以S区为靶位的小干扰RNA抗乙型肝炎病毒的实验研究

目的以乙型肝炎病毒（HBV）S基因区为靶位,构建表达siRNA的质粒载体pSilencer3．1-H1hygro,体外观察siRNA抗HBV的效果。方法以HepG2．2．15细胞为靶细胞,利用脂质体Metafectene转染表达siRNA的质粒载体pSilencer3．1-H1hygro于细胞中,用时间分辨免疫荧光分析法（IFMA法）检测细胞上清中HBsAg和HBeAg,用定量聚合酶链反应（FQ—PCR）检测细胞上清DNA,用逆转录（RT）-PCR检测HBV mRNA。结果成功构建了表达siRNA的转录质粒载体,siRNA可抑制HBV的抗原表达和病毒复制,1、2、4μgsiRNA对HBsAg的抑制率分别为75％、82％、89％;对HBeAg的抑制率分别为32％、38％、43％;对HBVDNA的抑制率分别为30％、43％、49％;对HBVRNA的抑制率分别为30％、70％、90％。结论靶向HBVS区的siRNA能抑制HBV的抗原表达和复制;siRNA抑制作用呈剂量依赖性和序列特异性。

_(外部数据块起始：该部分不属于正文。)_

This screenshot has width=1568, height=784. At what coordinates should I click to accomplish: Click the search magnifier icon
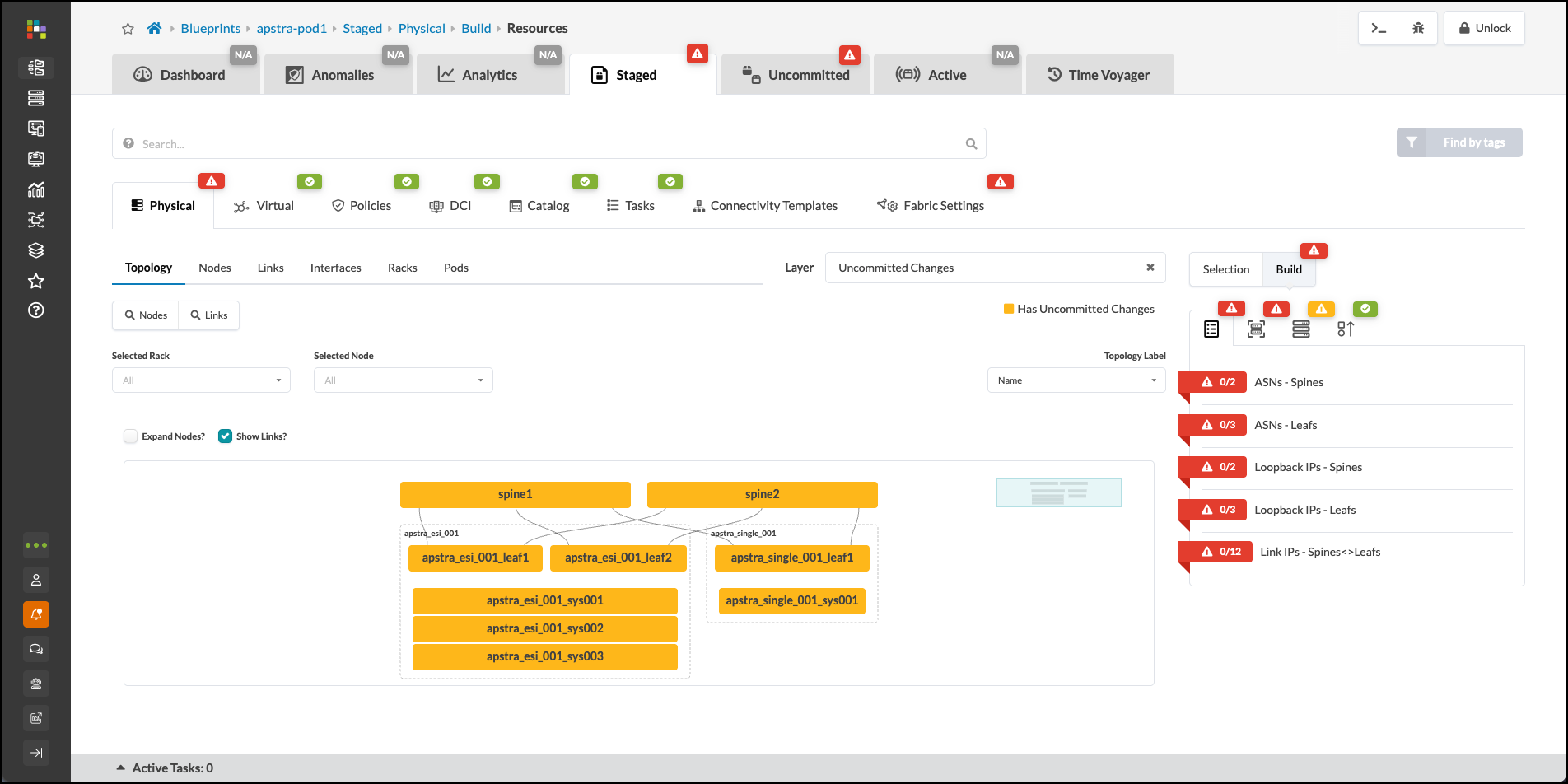click(x=971, y=144)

Inhibition of hepatitis B virus replication and expression by RNA interference in vitro

OBJECTIVE: To design pSilencer3.1-H1hygro plasmid expressing short interfering RNAs (siRNA) that target HBV S gene region, and to evaluate inhibitory effect of this siRNA on HBV in vitro. METHODS: HepG2.2.15 was used as target cell. The plasmid expressing small interfering RNA was transfected into the cultured cells via liposome metafectene, HBsAg and HBeAg were analyzed by time-resolved immunofluorometric assay, HBV DNA were analyzed by fluorogenic quantitative PCR (FQ-PCR), HBV S-mRNA was detected by semi-quantitative RT-PCR. RESULTS: The plasmid expressing siRNA was successfully constructed. The S region siRNAs could effectively inhibit both antigens secretion and HBV replication compared with controls, HBsAg levels decreased by 75%, 82%, 89%; HBeAg levels decreased by 32%, 38%, 43%; HBV DNA production decreased by 30%, 43%, 49%; The HBV mRNA species was reduced by 30%, 70%, 90% when transfected with 1 microg, 2 microg, 4 microg HBV S-siRNA, respectively. CONCLUSION: These results demonstrate that RNAi can substantially inhibit HBV replication and the antigens expression in the infected cells. These inhibitive effect of siRNA on HBV was dose-dependent and sequence-specific.